Há uma célebre frase, geralmente atribuída a Brian Eno, sobre o álbum de estreia do Velvet Underground, lançado em 1967. Segundo ela, o disco vendeu poucos milhares de cópias, mas cada um que comprou formou uma banda.
O vírus do it yourself
Por mais que seja um pleonasmo, não há dúvidas de que “Velvet Underground & Nico”é um dos discos mais influentes do rock americano. Ele rompeu com as formas estabelecidas de expressão e consumo no rock, convocando as pessoas a produzir sua própria arte. A partir dali, o vírus do do it yourself (faça você mesmo) contaminou o MC5, que contaminou o Stooges, que contaminou o New York Dolls, que, em meados da década de 70, contaminou o Ramones.
Enquanto isso, do outro lado do Atlântico, na Inglaterra, em 1975, a juventude estava cada vez mais cronicamente entediada — não só com o país e a música, mas com a vida. Descontentes, estavam sedentos por alguma novidade que não sabiam o que era… até que o álbum de estreia do Ramones foi parar por lá.
De boca em boca (ou ouvido em ouvido) aquele disco foi disseminando por lá o vírus do it yourself. Assim, o quarteto novaiorquino se tornou tão popular por lá que em menos de dois meses após o lançamento, em julho de 1976, eles já foram chamados para fazer dois shows em Londres. Os shows foram arrasadores, uma verdadeira epifania coletiva que deu forma a bandas como Sex Pistols, The Clash e Damned.
Concepção e nascimento
Quem também foi contaminado pelo do it yourself naqueles shows foi um bancário de 19 anos chamado Mark Perry.
“Saí da escola em 1974 e arrumei um emprego como bancário. Costumava comprar a NME e ler sobre o punk de Nova York: Ramones, Patti Smith, Television… Quando o álbum de estreia dos Ramones saiu, parecia tão fresco e emocionante. Fiquei impressionado. […] Quando ouvi Ramones, pensei: ‘Eu posso fazer isso’.”

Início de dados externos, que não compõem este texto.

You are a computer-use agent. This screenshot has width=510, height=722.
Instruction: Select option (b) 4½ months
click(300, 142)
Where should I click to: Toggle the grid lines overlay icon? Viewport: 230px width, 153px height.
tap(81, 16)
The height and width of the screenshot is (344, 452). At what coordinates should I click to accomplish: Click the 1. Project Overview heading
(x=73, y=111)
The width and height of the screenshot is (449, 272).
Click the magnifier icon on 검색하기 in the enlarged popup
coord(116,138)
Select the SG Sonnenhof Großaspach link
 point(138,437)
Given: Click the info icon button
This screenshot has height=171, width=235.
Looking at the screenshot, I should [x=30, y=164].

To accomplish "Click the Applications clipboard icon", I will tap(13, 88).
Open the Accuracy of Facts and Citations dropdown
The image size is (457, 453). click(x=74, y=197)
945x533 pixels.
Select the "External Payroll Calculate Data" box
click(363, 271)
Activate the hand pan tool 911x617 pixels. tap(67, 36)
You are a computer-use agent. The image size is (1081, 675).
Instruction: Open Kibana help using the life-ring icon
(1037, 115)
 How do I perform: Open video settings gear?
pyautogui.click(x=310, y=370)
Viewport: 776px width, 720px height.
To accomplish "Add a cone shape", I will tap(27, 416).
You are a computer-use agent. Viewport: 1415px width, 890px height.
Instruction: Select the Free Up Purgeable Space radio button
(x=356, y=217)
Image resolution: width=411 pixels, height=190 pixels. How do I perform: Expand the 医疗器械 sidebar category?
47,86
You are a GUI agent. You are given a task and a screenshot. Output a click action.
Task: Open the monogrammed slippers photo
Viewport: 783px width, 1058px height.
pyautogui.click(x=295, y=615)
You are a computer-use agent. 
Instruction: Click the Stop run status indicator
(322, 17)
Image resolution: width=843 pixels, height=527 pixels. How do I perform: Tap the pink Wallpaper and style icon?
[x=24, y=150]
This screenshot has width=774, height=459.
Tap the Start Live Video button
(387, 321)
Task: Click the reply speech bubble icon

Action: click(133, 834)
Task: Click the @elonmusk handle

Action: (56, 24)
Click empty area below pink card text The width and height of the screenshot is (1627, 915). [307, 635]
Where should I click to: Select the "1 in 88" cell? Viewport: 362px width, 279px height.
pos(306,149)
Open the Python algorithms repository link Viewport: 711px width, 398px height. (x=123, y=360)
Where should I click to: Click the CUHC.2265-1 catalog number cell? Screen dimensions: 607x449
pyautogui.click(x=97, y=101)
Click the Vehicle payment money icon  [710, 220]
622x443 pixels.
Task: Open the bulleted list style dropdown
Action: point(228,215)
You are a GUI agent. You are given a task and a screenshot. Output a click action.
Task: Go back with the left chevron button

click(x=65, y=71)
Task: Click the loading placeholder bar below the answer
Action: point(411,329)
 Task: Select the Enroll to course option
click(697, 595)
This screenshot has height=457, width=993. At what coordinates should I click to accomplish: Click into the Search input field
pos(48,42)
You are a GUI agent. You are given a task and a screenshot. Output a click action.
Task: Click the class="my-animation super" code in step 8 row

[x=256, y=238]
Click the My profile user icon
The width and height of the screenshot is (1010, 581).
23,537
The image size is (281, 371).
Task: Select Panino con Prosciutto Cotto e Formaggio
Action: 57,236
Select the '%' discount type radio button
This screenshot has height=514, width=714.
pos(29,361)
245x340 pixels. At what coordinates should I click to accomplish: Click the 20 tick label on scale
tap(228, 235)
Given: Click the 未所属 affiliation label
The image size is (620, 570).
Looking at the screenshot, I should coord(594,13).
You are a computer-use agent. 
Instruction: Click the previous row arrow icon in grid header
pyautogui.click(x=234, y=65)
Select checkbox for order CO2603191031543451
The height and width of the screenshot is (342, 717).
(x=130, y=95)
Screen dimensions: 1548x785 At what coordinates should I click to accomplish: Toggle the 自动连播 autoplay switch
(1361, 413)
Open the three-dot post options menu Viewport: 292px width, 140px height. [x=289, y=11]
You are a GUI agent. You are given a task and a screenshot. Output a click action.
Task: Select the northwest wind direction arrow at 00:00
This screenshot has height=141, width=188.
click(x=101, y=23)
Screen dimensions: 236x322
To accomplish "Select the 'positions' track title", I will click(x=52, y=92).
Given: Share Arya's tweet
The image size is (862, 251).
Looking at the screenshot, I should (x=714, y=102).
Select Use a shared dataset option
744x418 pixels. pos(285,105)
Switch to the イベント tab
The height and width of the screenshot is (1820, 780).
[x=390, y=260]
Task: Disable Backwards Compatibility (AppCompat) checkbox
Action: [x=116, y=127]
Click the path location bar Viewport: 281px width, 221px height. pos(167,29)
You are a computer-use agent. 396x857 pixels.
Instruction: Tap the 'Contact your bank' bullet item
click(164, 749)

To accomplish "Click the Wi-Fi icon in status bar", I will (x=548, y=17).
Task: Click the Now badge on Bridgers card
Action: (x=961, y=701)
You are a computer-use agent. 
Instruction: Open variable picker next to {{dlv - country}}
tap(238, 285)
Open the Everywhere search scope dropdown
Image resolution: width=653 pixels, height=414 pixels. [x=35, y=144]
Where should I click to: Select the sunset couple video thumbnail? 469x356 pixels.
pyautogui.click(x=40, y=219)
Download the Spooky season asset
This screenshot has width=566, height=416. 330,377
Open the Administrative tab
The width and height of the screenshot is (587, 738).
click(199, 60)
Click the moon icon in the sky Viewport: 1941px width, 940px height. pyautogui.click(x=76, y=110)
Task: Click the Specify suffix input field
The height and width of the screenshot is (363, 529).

Mark Perry ao The Guardian
Sabiamente, ele sentiu ter testemunhado um acontecimento histórico, e que precisava ser compartilhado com outras pessoas.
“Eu queria me envolver, mesmo não sendo músico. Já existiam fanzines, mas eram voltados para músicas mais marginais, como blues e country. […] Achei que seria ótimo fazer um fanzine punk.”
Mark Perry ao The Guardian
Como a mídia britânica estava quase totalmente alheia ao nascimento daquela nova cultura, Mark foi para seu quarto, pegou uma máquina de escrever de plástico e uma caneta marcador e fez ele mesmo — do it yourself em seu estado mais puro!
“Eu tinha uma velha máquina de escrever infantil que ganhei de presente de Natal no ano anterior, e usei ela mesmo. Eu riscava com caneta onde precisava e usava marcador para as manchetes. Era muito primário. Olhando para trás, parece algum tipo de declaração de faça você mesmo, mas o modelo estético punk ainda não existia naquela época. Eu simplesmente fiz o melhor que podia, com o que estava disponível.”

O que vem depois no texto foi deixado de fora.